Remarks by President Cyril Ramaphosa at the inaugural meeting of the Presidential Broad-Based Black Economic Empowerment Advisory Council
The words landmark, historic and game-changer are sometimes over-used to characterise events of importance, especially in government.
But if there was ever an occasion where all these descriptions apply, it is this one.
The inaugural meeting of the B-BBEE Advisory Council is a milestone in the long journey we have traversed since the Black Economic Empowerment Commission produced its seminal report 22 years ago.
It bears testament to years of hard work by government, in collaboration with the private sector, to advance progressive legislation to transform our economy.
The establishment of this council is without a doubt a game-changer as we now look to expand the frontiers of B-BBEE as a critical enabler of economic growth and social transformation.
I want to congratulate each of you on your appointment.
You will be advising government, and guiding the trajectory of B-BBEE as we recover and rebuild from years of slow economic growth and the impact of the COVID-19 pandemic.
You will also be:
• Reviewing progress around B-BBEE
• Advising on the Draft Codes of Good Practice that the Minister will be publishing for public comment;
• Reviewing sector charters; and
• Providing advice on draft transformation charters such as the Draft Legal Services Charter that will soon be published for public comment.
Minister Patel will be providing a snapshot of areas of work that the Commission will be undertaking and how you will put your programme of work together.
We know that the terrain is vastly different from the racially-skewed economy we inherited in 1994.
With regards to B-BBEE and employment equity, there has been substantial progress with regards to the representation of blacks and women in the workplace, including in senior management, in both the public and private sectors.
The deliberate efforts of government to transform our economy has resulted in more black South Africans and women owing and managing businesses, and having stakes in large companies.
The worker shareholder regime continues to improve. Small businesses also continue to benefit from preferential procurement by the state, and receive a range of support to grow and expand.
At the same time we know we are not as far as we hope to be, and that is why the work of this Council will be critical.

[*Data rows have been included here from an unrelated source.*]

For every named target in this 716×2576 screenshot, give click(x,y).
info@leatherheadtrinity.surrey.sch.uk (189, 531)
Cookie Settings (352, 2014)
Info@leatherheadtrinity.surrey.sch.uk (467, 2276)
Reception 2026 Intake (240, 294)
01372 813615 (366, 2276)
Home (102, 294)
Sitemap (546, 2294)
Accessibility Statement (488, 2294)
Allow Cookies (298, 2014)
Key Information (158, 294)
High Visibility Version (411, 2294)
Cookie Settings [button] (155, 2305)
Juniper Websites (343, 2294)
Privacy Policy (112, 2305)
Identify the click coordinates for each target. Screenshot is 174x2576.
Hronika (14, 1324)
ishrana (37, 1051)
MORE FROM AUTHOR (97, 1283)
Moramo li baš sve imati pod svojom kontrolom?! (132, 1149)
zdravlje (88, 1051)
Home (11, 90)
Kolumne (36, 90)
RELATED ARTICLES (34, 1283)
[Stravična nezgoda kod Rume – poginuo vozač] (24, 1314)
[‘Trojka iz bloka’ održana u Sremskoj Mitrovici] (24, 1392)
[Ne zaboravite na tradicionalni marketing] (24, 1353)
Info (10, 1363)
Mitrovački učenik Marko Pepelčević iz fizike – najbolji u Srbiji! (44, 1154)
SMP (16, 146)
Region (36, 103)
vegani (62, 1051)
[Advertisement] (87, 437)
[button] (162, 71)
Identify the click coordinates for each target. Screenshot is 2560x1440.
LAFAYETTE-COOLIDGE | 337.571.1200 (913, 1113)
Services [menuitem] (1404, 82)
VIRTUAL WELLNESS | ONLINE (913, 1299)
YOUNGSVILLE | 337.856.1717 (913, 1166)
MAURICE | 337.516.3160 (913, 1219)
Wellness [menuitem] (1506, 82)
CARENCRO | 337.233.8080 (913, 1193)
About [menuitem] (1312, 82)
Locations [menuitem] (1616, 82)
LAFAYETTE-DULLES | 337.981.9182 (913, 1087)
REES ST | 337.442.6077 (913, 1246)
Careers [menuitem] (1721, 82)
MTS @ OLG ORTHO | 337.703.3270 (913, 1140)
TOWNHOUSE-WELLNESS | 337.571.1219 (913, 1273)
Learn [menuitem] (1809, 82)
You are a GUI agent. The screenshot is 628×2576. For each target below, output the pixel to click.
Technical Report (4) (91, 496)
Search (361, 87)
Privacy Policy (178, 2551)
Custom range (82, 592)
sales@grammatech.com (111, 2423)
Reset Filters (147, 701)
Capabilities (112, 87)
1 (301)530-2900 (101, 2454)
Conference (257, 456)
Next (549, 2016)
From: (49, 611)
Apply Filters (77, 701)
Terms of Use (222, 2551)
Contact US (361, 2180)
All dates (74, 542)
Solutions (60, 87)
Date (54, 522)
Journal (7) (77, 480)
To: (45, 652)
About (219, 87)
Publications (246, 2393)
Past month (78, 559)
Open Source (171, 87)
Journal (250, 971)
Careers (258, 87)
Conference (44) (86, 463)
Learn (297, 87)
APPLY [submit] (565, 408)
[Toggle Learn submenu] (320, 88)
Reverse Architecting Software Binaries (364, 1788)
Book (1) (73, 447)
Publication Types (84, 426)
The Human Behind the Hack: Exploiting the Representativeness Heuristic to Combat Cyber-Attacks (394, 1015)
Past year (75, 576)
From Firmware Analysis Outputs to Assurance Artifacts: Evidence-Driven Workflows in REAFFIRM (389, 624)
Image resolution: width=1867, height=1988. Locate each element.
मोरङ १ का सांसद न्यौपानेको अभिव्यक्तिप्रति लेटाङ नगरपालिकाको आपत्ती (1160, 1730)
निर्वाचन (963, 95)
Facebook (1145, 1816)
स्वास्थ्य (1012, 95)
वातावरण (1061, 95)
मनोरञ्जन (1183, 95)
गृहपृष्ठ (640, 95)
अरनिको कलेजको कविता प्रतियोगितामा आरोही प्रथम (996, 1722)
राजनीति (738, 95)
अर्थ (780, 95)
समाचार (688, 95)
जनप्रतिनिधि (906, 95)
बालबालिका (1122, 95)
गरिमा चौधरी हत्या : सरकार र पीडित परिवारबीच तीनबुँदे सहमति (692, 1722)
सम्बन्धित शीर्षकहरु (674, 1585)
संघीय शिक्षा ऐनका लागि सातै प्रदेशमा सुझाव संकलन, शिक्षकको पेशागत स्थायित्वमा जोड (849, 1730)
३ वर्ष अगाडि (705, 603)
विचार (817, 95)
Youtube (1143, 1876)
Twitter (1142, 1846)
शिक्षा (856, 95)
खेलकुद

When we speak about the next frontier we are talking about a new vision for B-BBEE; that builds on successes, that learns from shortcomings, and that is both agile and adaptive in response to the realities of the national and global economies.
In this year’s State of the Nation address I called for a new consensus to achieve higher rates of economic growth, social transformation and advance common prosperity.
Consolidating B-BBEE is one of the aspects such a consensus will rely upon. There can be no growth without economic inclusion. There can be no inclusive recovery and reconstruction unless B-BBEE is at the center of our efforts.
It is our expectation that this Council will assist us as government to enhance the implementation of B-BBEE and associated policy such as the Codes of Good Practice, the Sector Charters, and recent instruments like the DTIC’s Black Industrialists Programme and Worker Ownership requirements.
Between you, you have a range of experience, from working in state-owned enterprises, to private companies, to SMME’s, to public procurement, to serving as regulators on B-BBEE, competition and trade policy.
I have no doubt that this expertise will be brought to bear as you undertake your work, in collaboration with the Department of Trade, Industry and Competition and other departments.
Next year we will mark 20 years since the promulgation of B-BBEE legislation. As we journey towards this occasion, we want to see the Council at the forefront of advocacy campaigns, especially to counter negative narratives that are gaining traction around B-BBEE.
We also want you to join us in championing initiatives like the Black Industrialists Programme. We are looking forward to hosting the Black Industrialist Conference later this month.
You assume your duties at a challenging time but I have no doubt you are up to the task. I wish you well and look forward to getting to know you better.
With these few words I would now like to invite Minister Patel to address us.